Dupilumab has been tested for safety and efficacy in patients with persistent asthma in 2 large, randomized, double-blind, placebo-controlled, parallel-group phase 3 studies. One trial showed that despite daily therapy with inhaled corticosteroids, patients with uncontrolled, moderate-to-severe asthma who received dupilumab experienced a significant reduction in the annual rate of severe exacerbations, especially those with higher baseline blood eosinophil count (>300 cells/mm3) and fractional exhaled nitric oxide greater than 25 ppb. Results from the other trial revealed that in patients with severe steroid-dependent asthma, dupilumab reduced use of oral corticosteroids while significantly reducing the rate of severe exacerbations and improving FEV.

There are ongoing trials testing dupilumab in children between the ages of 6 and 12 years to determine whether the therapy can effectively and safely treat uncontrolled asthma in this population.

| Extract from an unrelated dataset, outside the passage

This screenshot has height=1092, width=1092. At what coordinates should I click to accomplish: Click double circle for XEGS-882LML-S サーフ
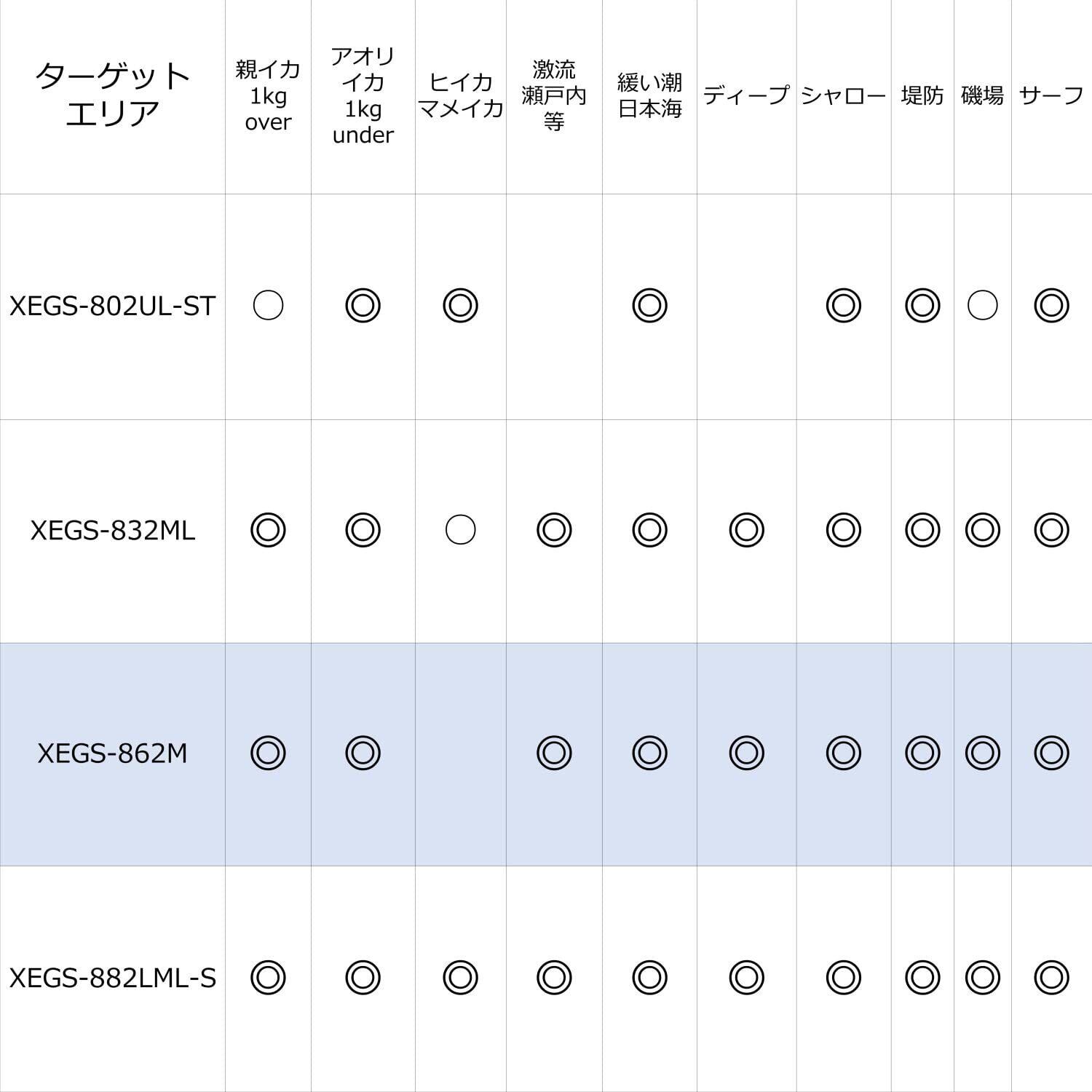pyautogui.click(x=1051, y=978)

Currently, researchers are focusing on limitations surrounding the efficacy and safety of available biologic therapies for severe asthma in the pediatric population. Up to this point, trials of the 5 newly approved therapies have included limited numbers of patients younger than age 18 years. Also, new biologic therapies that target upstream cytokines involved in both Type 2 high and low asthma endotypes are in various stages of clinical development. However, none of these therapies are being investigated in youth.

Reference

Licari A, Manti S, Castagnoli R, et al. Targeted therapy for severe asthma in children and adolescents: current and future perspectivesPediatr Drugs. 2019;21(4):215–237.